■ What the exercise asks:
From the entries that follow, pick out all lines holding "agent".

■ Entries provided:
┄┄┄┄┄┄┄┄┄┄

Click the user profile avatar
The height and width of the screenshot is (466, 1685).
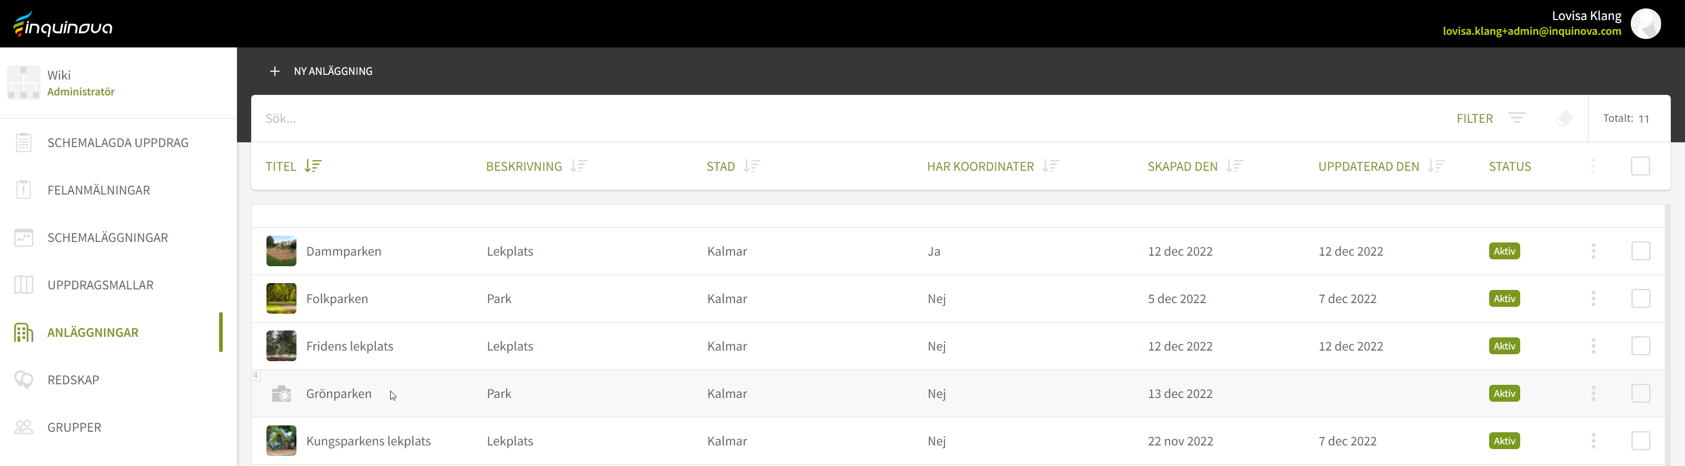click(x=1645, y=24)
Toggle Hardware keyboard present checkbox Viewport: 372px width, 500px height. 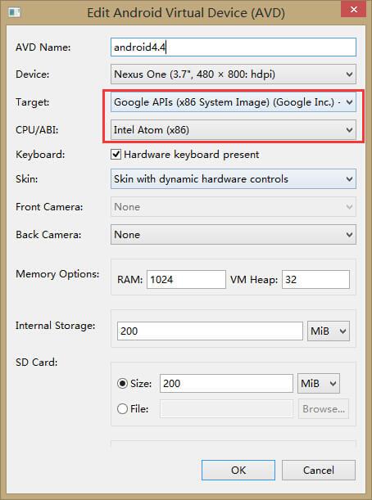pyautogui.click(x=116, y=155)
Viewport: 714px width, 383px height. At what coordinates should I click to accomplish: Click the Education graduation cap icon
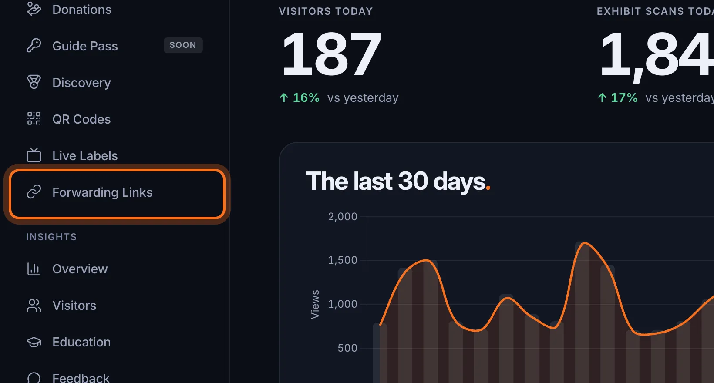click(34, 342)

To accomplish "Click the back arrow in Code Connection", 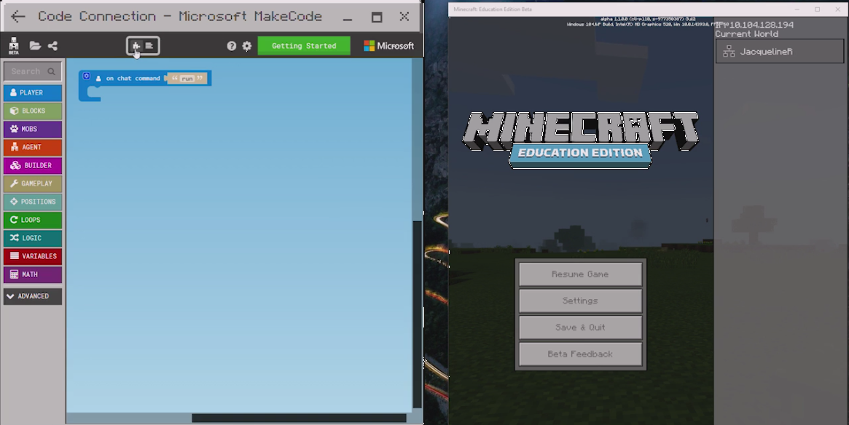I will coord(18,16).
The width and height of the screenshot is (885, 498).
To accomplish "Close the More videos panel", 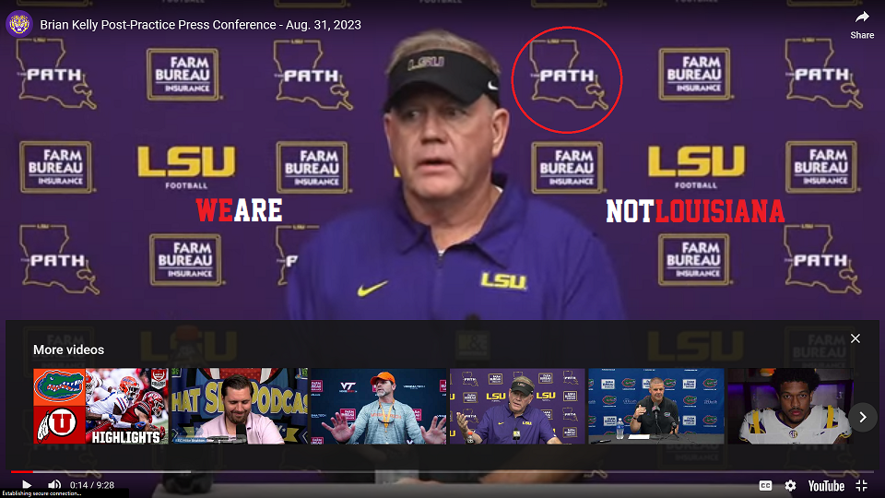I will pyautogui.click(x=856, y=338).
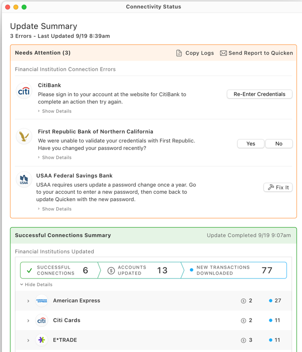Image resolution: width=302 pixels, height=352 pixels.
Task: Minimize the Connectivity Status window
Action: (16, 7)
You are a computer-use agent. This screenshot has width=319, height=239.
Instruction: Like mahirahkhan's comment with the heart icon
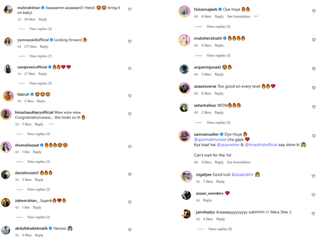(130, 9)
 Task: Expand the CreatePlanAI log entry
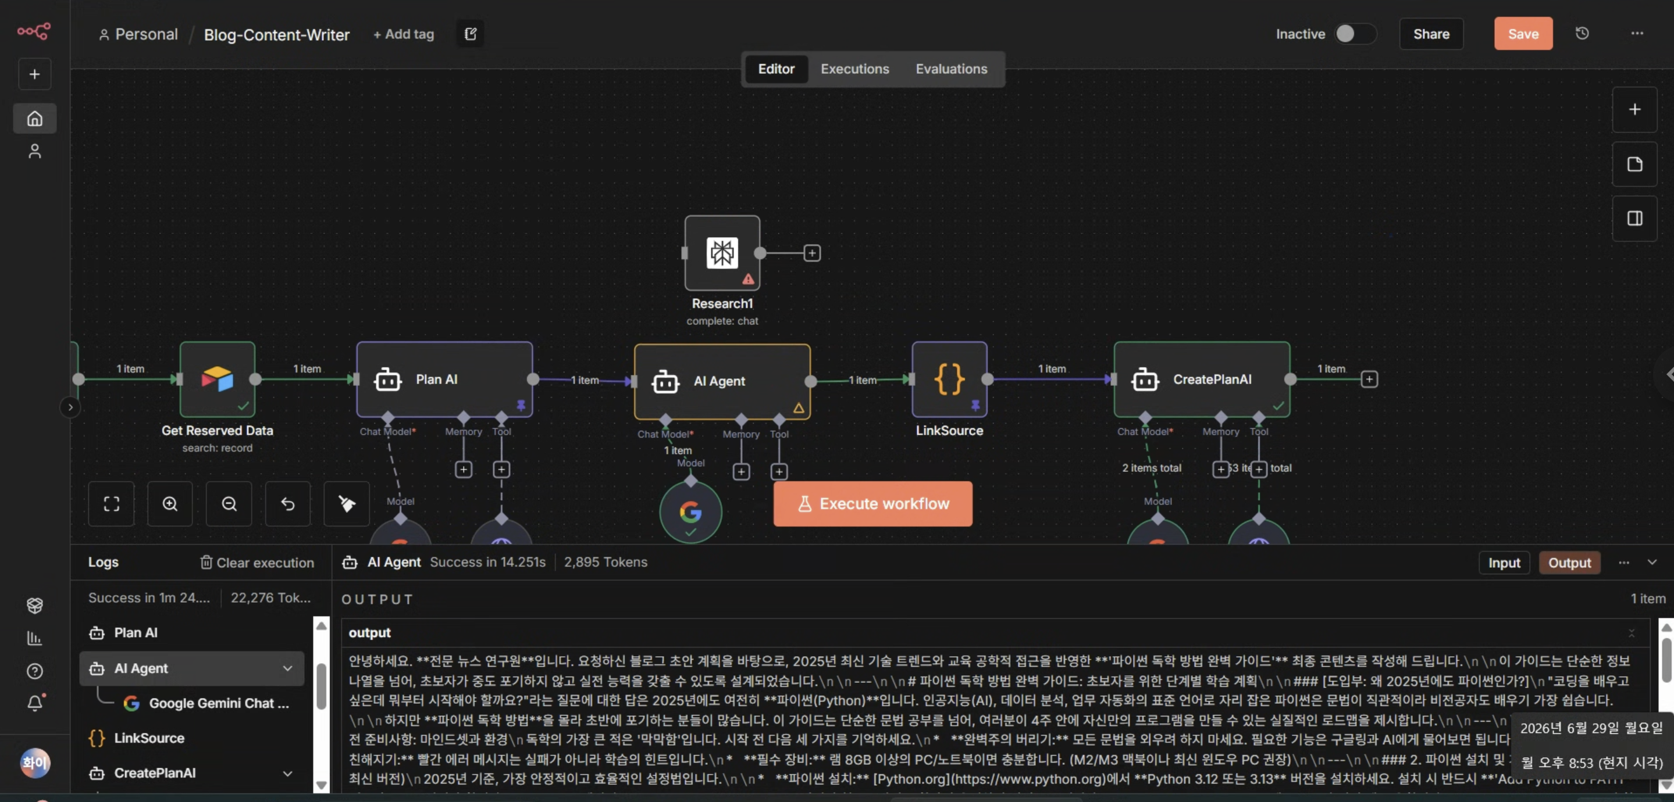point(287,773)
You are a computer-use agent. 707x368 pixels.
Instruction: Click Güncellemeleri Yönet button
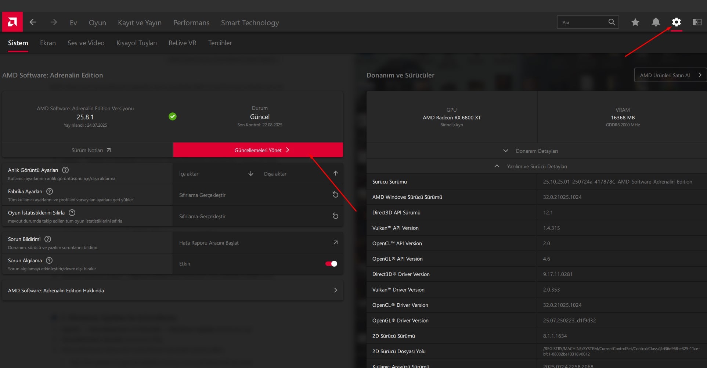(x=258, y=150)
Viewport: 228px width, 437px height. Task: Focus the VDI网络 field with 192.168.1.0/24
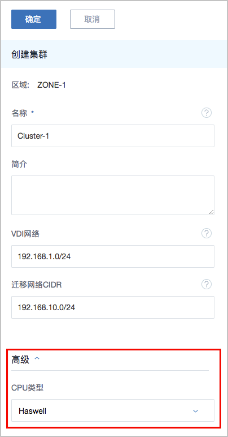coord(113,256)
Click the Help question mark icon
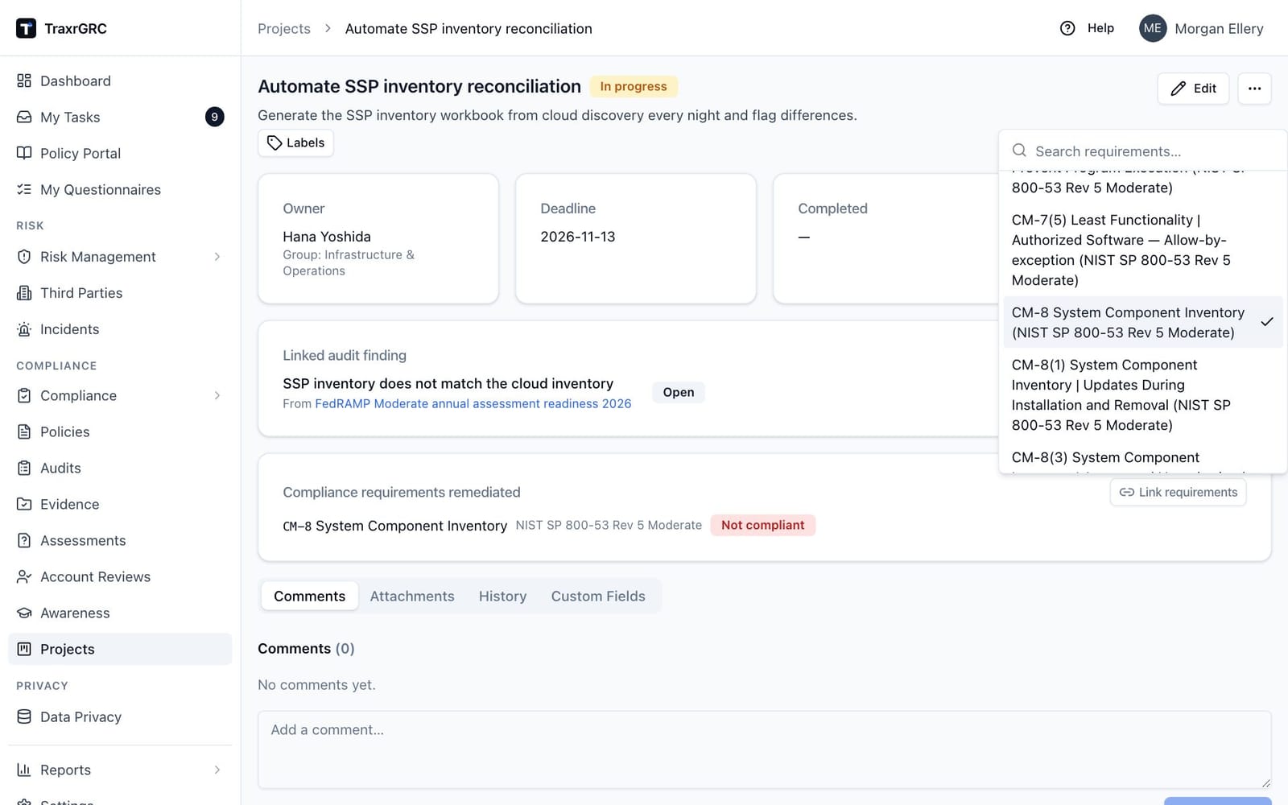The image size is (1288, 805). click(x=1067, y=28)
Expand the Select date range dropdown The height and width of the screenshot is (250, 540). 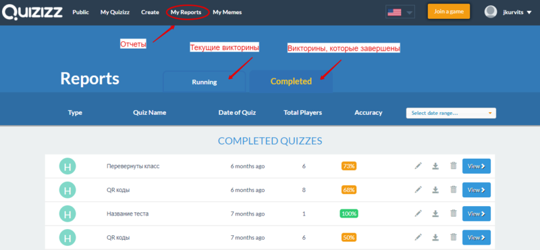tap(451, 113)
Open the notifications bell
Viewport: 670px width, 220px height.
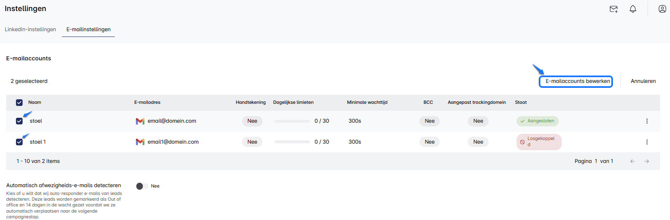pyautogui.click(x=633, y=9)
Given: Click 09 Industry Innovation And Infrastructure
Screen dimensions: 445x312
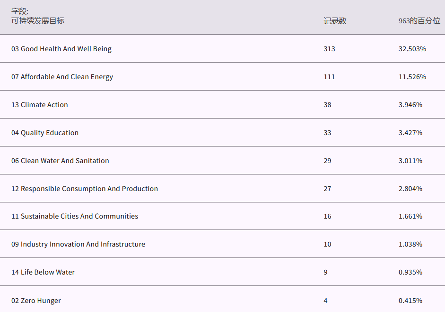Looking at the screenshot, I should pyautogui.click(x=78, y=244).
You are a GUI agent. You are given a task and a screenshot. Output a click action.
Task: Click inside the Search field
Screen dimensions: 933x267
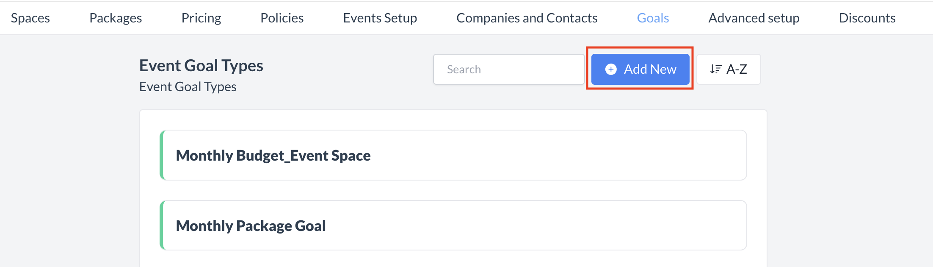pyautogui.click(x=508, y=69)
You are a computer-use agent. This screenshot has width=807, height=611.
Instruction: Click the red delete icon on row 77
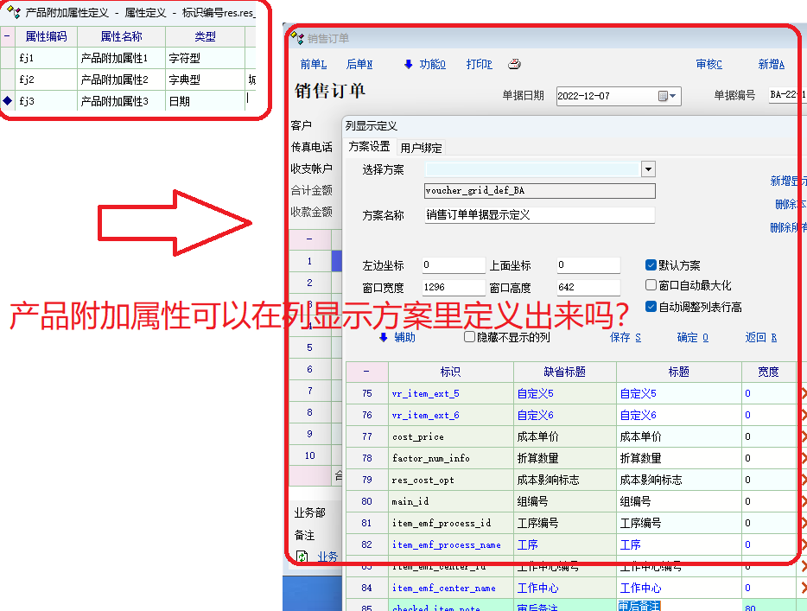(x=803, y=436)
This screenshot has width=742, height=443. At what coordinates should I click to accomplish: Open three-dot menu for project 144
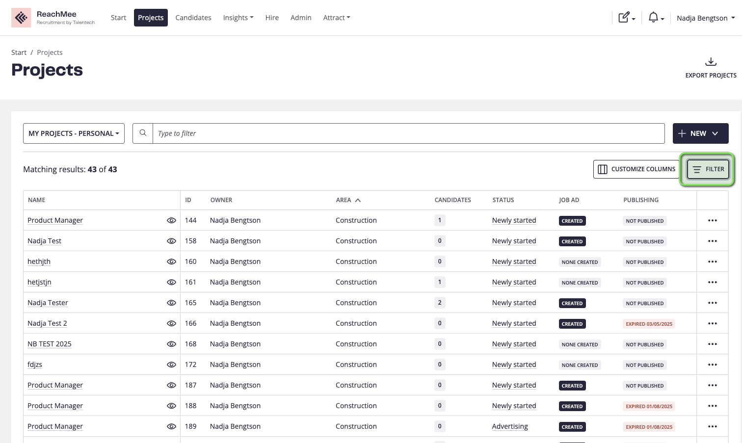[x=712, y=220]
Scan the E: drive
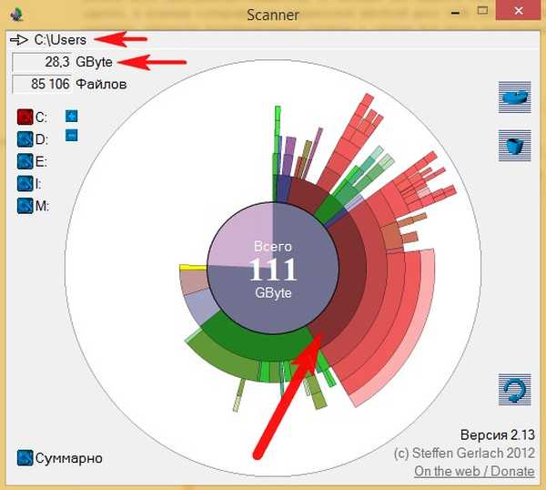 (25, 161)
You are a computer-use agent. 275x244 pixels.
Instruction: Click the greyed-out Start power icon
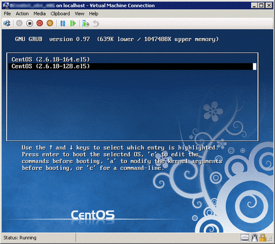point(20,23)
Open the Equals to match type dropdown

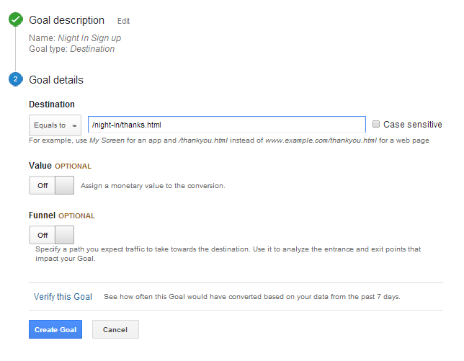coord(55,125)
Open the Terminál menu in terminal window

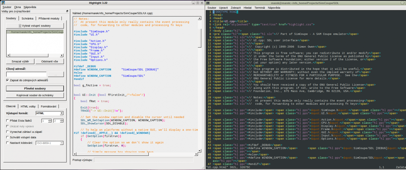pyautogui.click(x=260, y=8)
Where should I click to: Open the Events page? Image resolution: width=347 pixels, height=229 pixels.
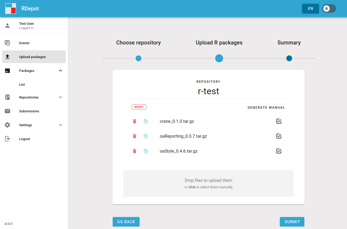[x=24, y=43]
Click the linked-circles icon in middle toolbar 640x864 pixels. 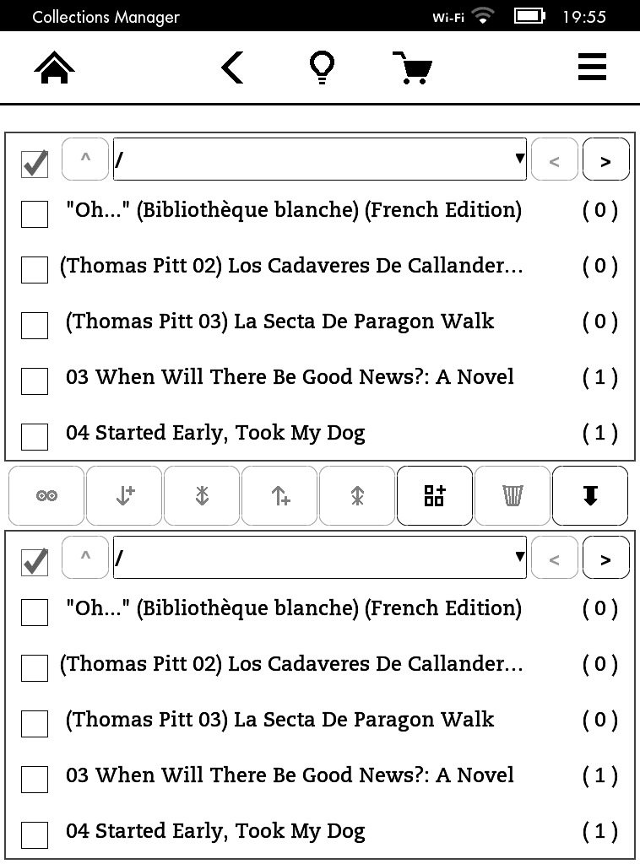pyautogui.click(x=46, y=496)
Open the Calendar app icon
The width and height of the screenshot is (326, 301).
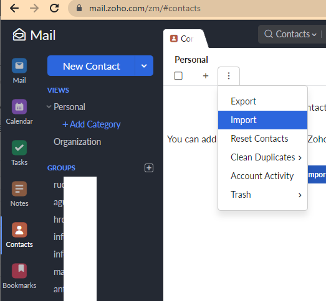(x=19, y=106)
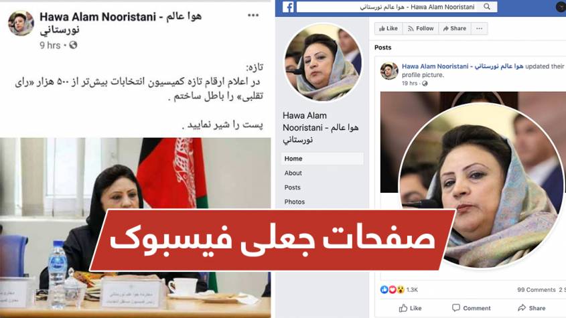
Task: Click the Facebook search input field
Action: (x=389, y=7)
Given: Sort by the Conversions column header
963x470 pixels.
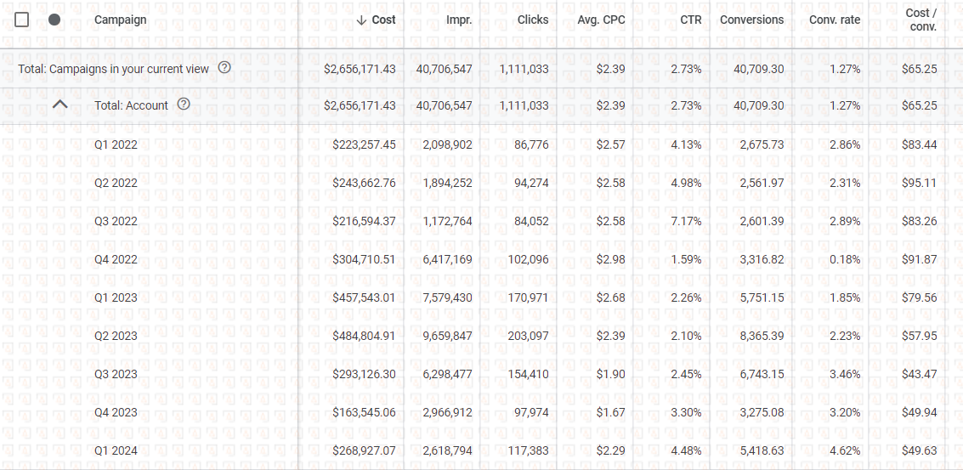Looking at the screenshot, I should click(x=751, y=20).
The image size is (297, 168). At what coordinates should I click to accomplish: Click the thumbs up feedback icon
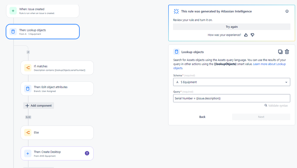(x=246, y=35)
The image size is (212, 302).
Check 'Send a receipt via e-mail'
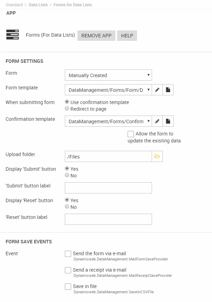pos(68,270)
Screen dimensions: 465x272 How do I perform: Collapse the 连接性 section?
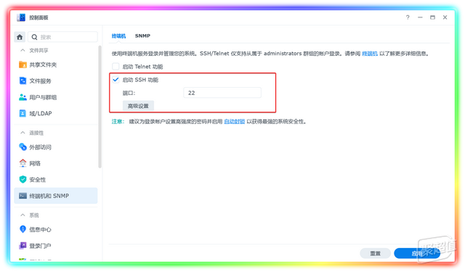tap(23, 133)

┄┄┄┄┄┄┄┄┄┄

■ Exercise solution:
You are a computer-use agent. This screenshot has width=319, height=239.
You are a computer-use agent. 707x368 pixels.
You are a GUI agent. You are given a task and a screenshot. Output a click action.
You are a computer-use agent. This screenshot has width=807, height=611.
You are a computer-use agent. 275x244 pixels.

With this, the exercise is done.